§ Provided material:
_ _ _ _

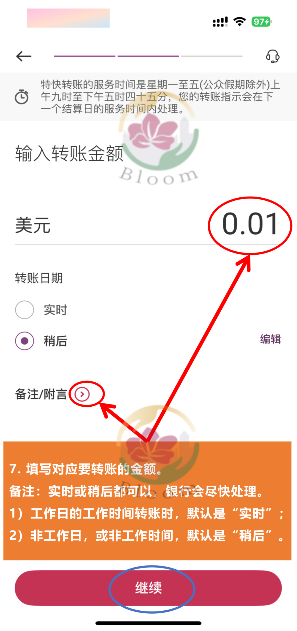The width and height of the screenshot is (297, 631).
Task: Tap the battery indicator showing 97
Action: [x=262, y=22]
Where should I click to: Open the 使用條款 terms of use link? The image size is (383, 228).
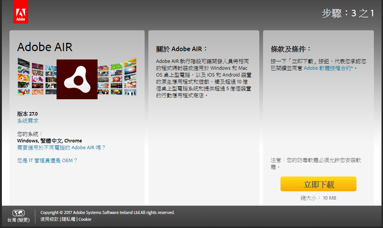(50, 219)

_ _ _ _

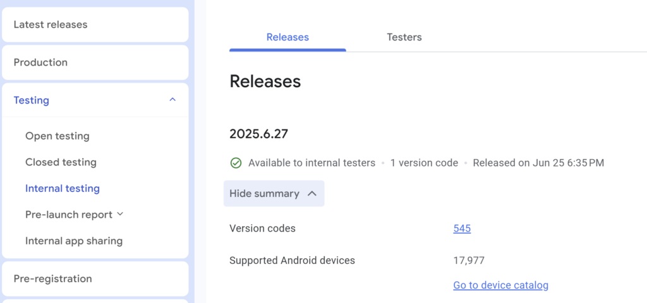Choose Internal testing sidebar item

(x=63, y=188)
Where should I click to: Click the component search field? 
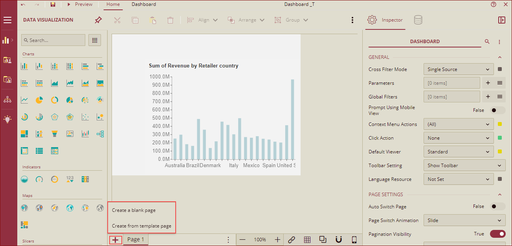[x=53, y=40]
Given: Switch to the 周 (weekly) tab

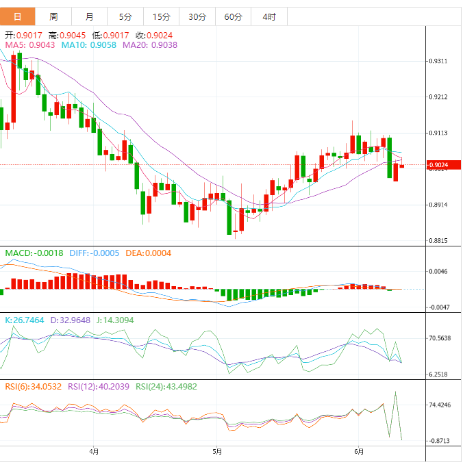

_ _ _ _

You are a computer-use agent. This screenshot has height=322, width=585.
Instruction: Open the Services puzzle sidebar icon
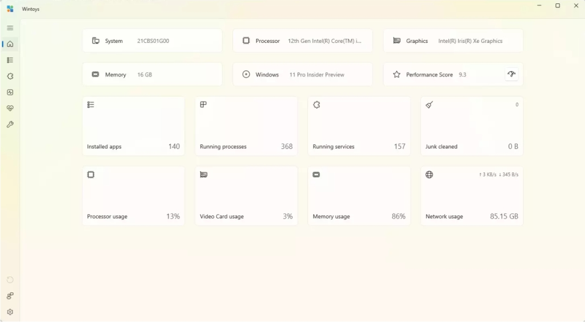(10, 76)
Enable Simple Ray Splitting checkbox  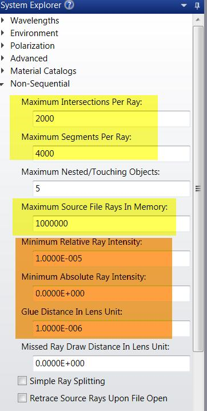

_ _ _ _

§ Work required:
Respond with the exact lines above running from the one containing "Where should I click to: Click" to the one containing "Given: Switch to the 周 (weekly) tab", both ends kept and no pictures included.

§ Output:
Where should I click to: Click the component search field? 
[x=53, y=40]
Given: Switch to the 周 (weekly) tab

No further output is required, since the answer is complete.